9. The Claimant confirmed in cross-examination that he was called to a meeting to explain the taxi receipts, was notified that he would attend with another employee and that there was also a meeting on the Cash Advance. In that regard, he stated that he took Hosea Chepkwony as his witness. He further confirmed receiving payment from the Respondent and signing for the same as full and final payment of all his claims and without being forced. He stated in re-examination that he however noticed later on that they had deducted the funds for taxi used by his colleague.
10. The Respondent’s witness, Ms.

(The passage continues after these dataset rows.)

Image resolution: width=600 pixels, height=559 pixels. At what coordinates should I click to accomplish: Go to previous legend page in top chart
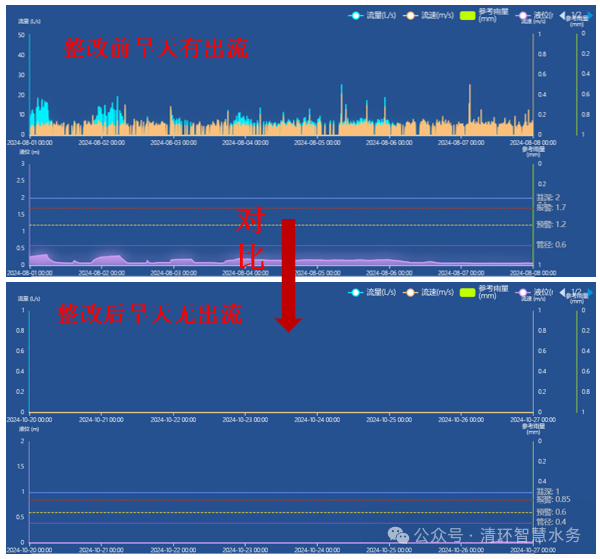coord(562,14)
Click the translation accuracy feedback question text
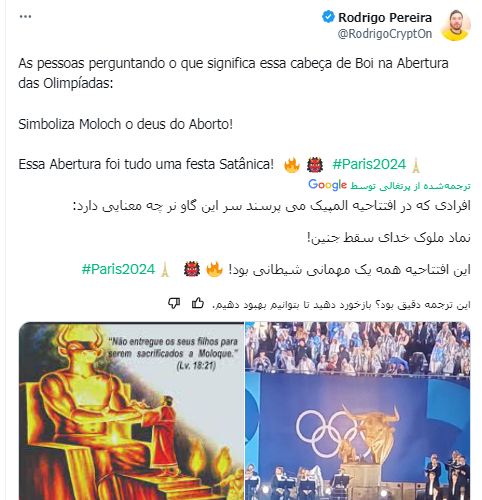 (341, 305)
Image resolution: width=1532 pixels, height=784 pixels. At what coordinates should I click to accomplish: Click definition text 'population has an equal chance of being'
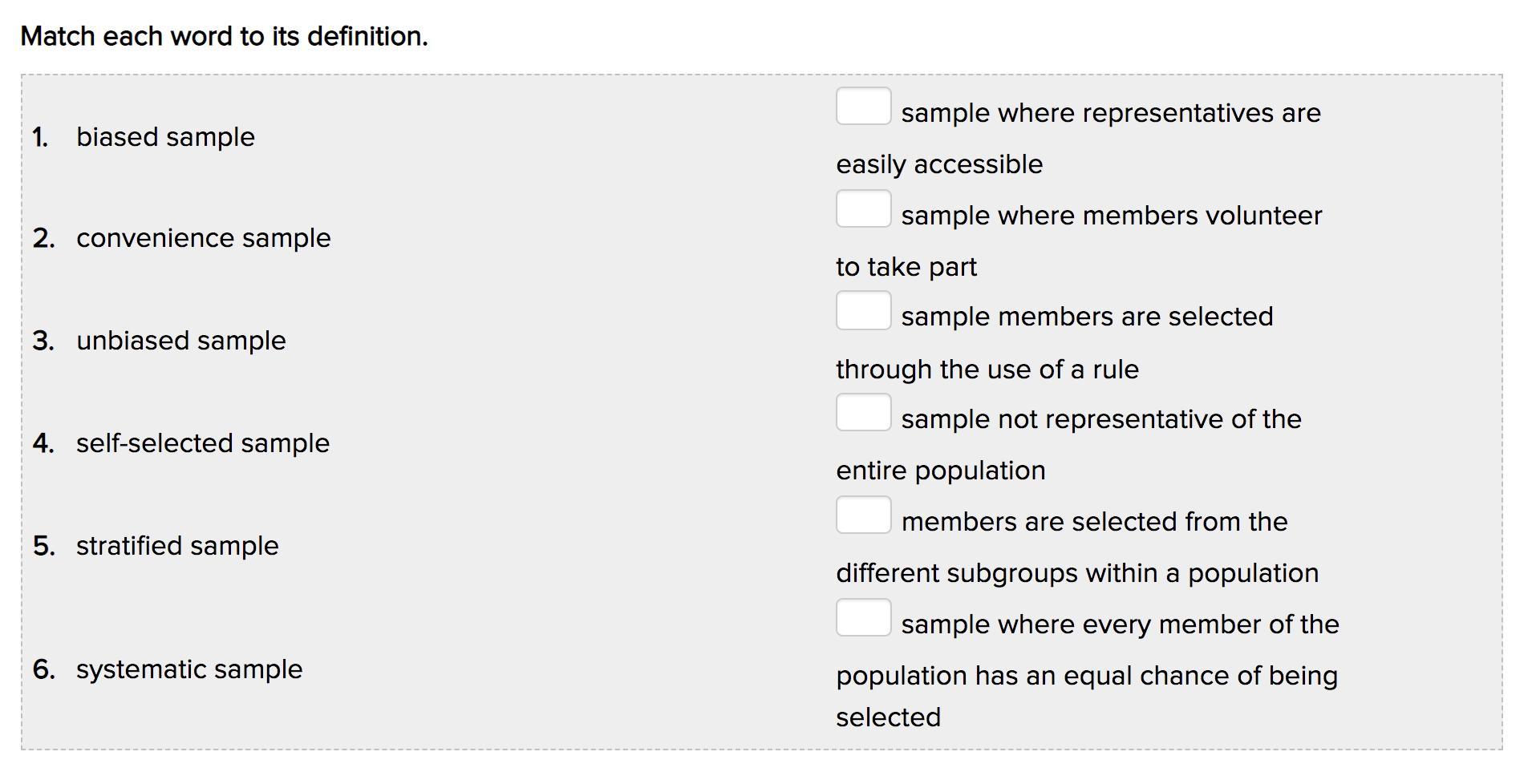click(1087, 676)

Abijah Mwakodi (RW1), testified that she was the HR Manager of KRC Logistics Support Centre. She stated that the Claimant was suspected of producing fabricated taxi receipts for refund and that he was asked to show cause on the same and given an opportunity to be heard. She confirmed having been present at the two meetings involving the Claimant and being the one who took the minutes. Under cross-examination, RW1 stated that they had a policy for staff to take taxis and that it is the supervisor who normally was to pick but if the supervisor was unable to clear Work in Advance, an employee could pick. That in this case, the Claimant was accountable as the Work in Advance was taken by him and he was thus the one to ensure delivery of the receipts. She confirmed that no reasons for termination were given in the Claimant’s termination letter and that they did not reach out to any of the taxi drivers. She further confirmed that no deductions of Work in Advance were made from the dues paid to the Claimant as shown in the document of 23rd April 2015. RW1 clarified in re-examination that the reason the Claimant was terminated was because he produced falsified taxi receipts.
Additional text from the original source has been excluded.